Donegal women were among the more than 600 who took part in this year’s VHI Mini-Marathon to support Cystic Fibrosis Ireland.
Ireland has the highest prevalence of cystic fibrosis (CF) in the world and some of the most severe types. More than 1,200 men, women and children live with CF in Ireland.
Cystic Fibrosis Ireland depends on voluntary fundraising and donations to fund 95 per cent of its services, and the mini-marathon is one of its biggest annual fundraisers. The goal was to raise €100,000 for CF services, including support for dedicated CF staff in hospitals, patient support grants in areas such as transplant assessment and fertility treatment, and research.
CF is Ireland’s most common life-threatening inherited disease. The genetic disorder affects the regulation of absorption and secretion of salt and water in various parts of the body, including the lungs, sweat glands, pancreas, and gastrointestinal tracts. This defect inhibits the flow of salt and water through the body’s cells, causing a build-up of thick, sticky mucus, which can clog airways and harbour harmful bacteria. Symptoms vary significantly in severity from mild to debilitating.
The most common symptom is recurrent chest infection, which results in lung damage, with the majority of deaths occurring through respiratory failure.

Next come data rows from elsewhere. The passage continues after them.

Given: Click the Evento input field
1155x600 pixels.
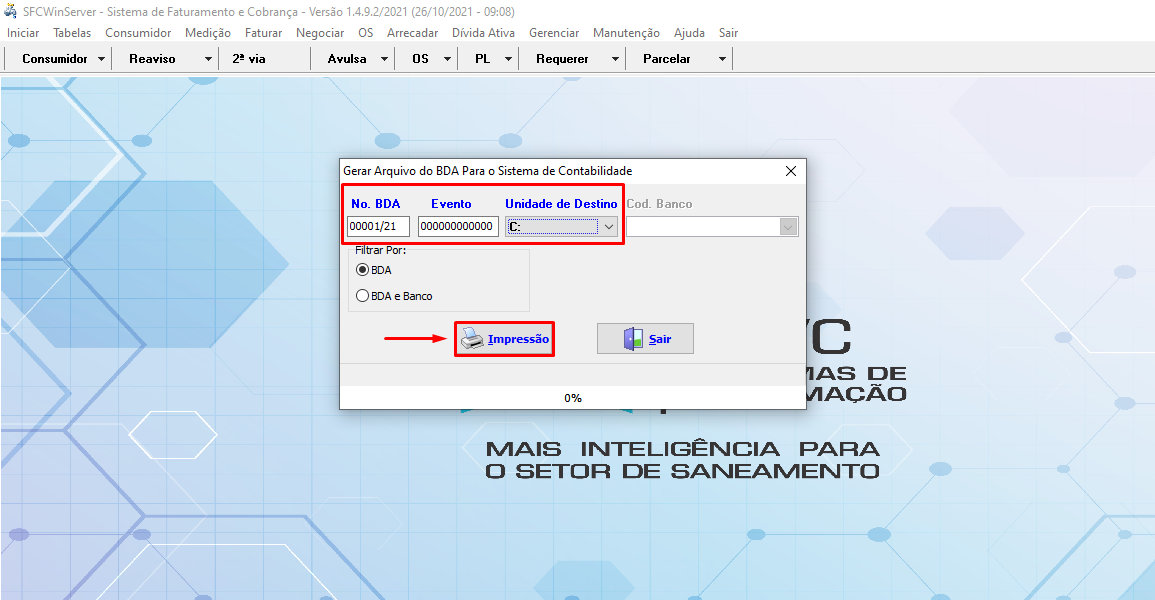Looking at the screenshot, I should 457,227.
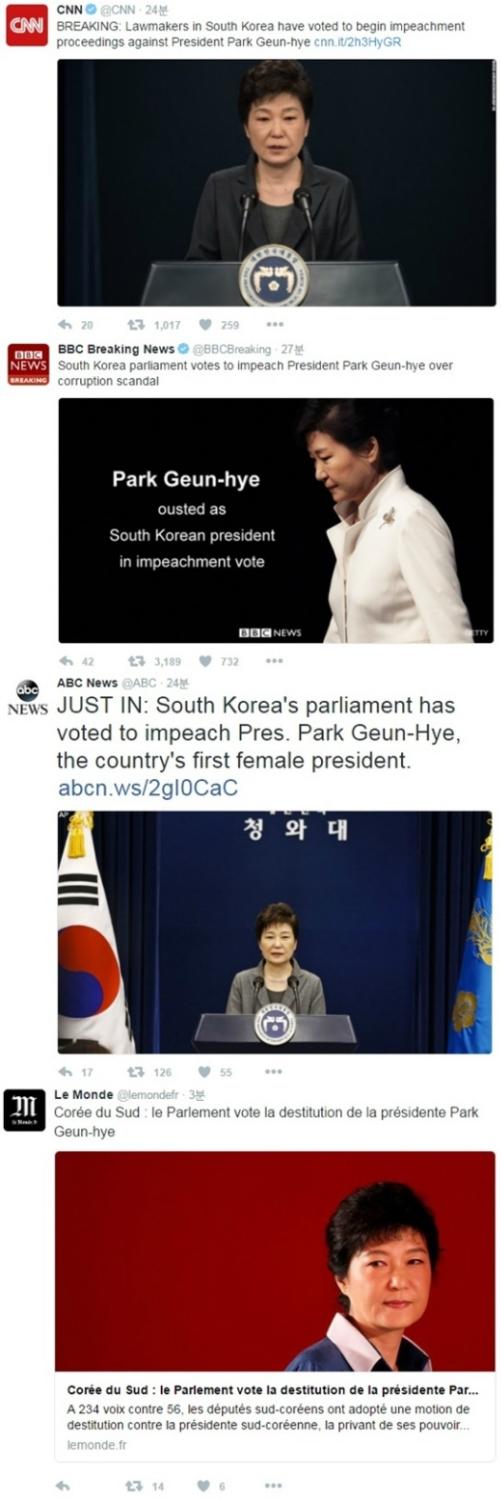Open more options on BBC tweet

pos(275,661)
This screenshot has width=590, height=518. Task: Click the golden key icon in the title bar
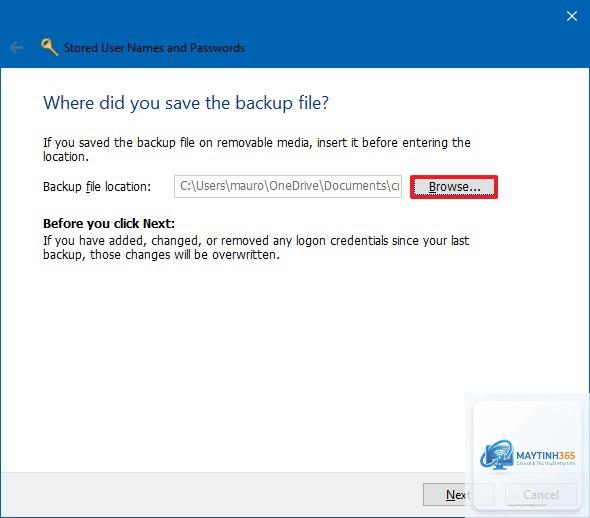pyautogui.click(x=49, y=47)
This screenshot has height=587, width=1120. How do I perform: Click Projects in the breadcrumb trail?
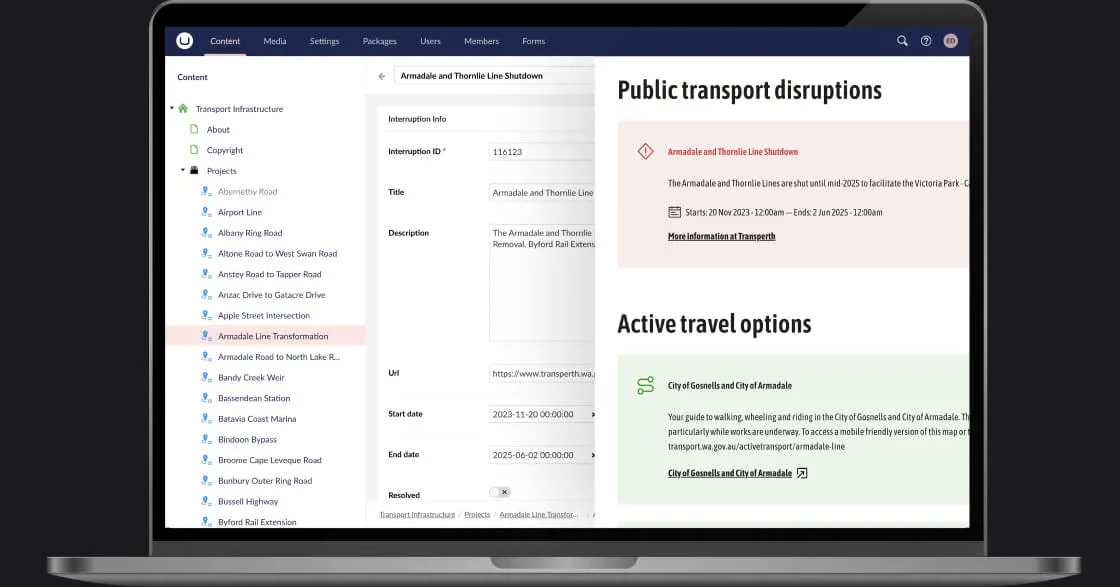point(477,514)
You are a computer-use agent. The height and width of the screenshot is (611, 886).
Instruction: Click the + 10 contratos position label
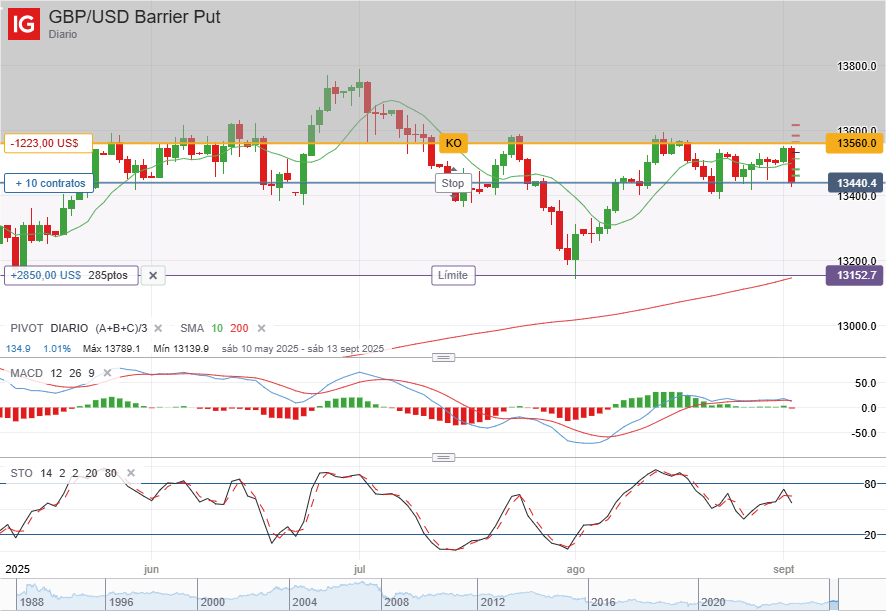point(49,183)
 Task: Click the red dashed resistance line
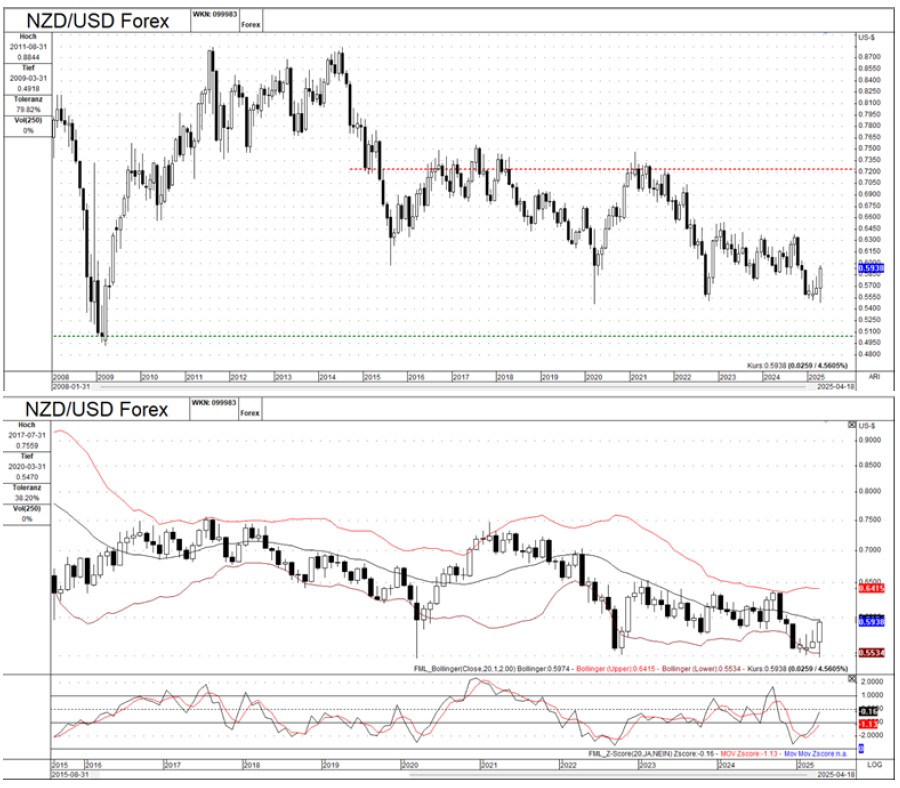pyautogui.click(x=600, y=169)
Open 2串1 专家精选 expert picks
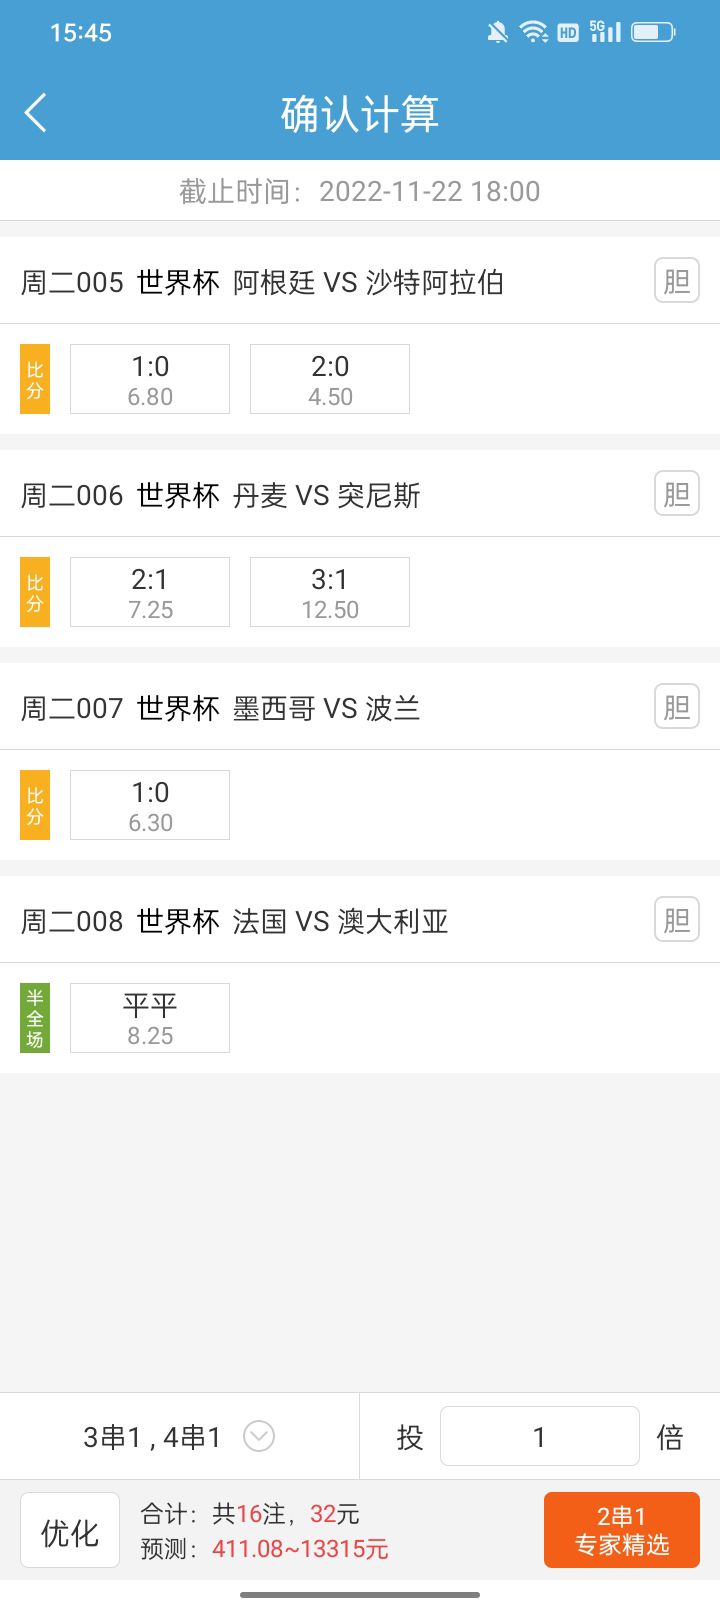 [621, 1530]
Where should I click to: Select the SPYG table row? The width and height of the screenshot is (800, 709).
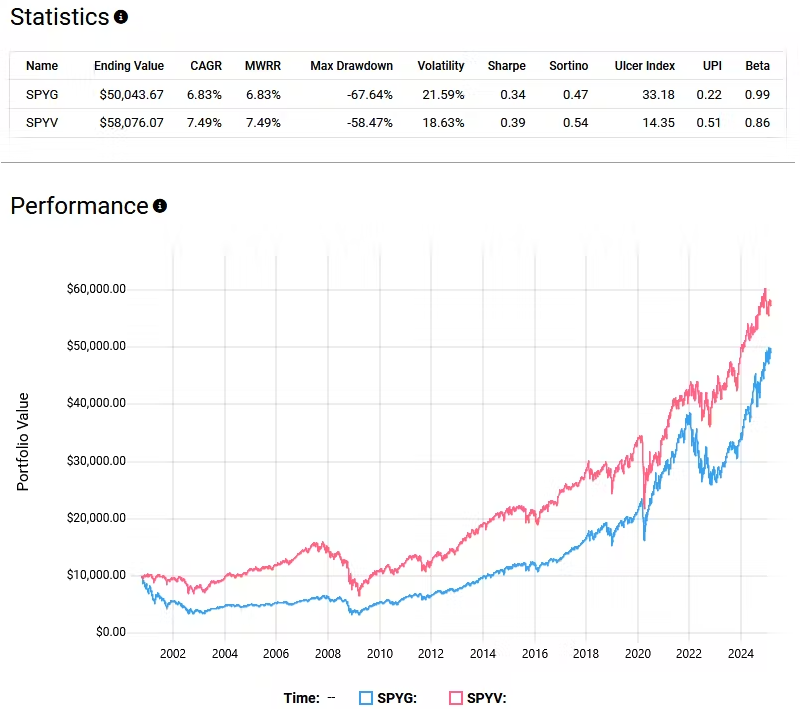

Campaign ambassador and TV3 Red Rock actress Róisín O'Donovan took part in the mini-marathon. “For me, what makes it so special is joining in a purple sea of women who are doing this not for themselves, not for personal achievement, but for others,” she said. “For people with cystic fibrosis, life is tough enough. Taking part in the mini-marathon is one way of making life that little bit easier for them."
The prevalence of CF in Ireland is almost three times the average rate in other EU countries and the USA. According to the Cystic Fibrosis Registry of Ireland, there were 1,219 people registered with CF in 2015, with 19 years the median age.
Cystic Fibrosis Ireland is dedicated to improving the quality of life of people with CF and their families across Ireland. CFI provides information and education, advice and advocacy, offering grant assistance, undertaking research, funding CF health facilities and clinical staff, and advancing development of lung transplantation.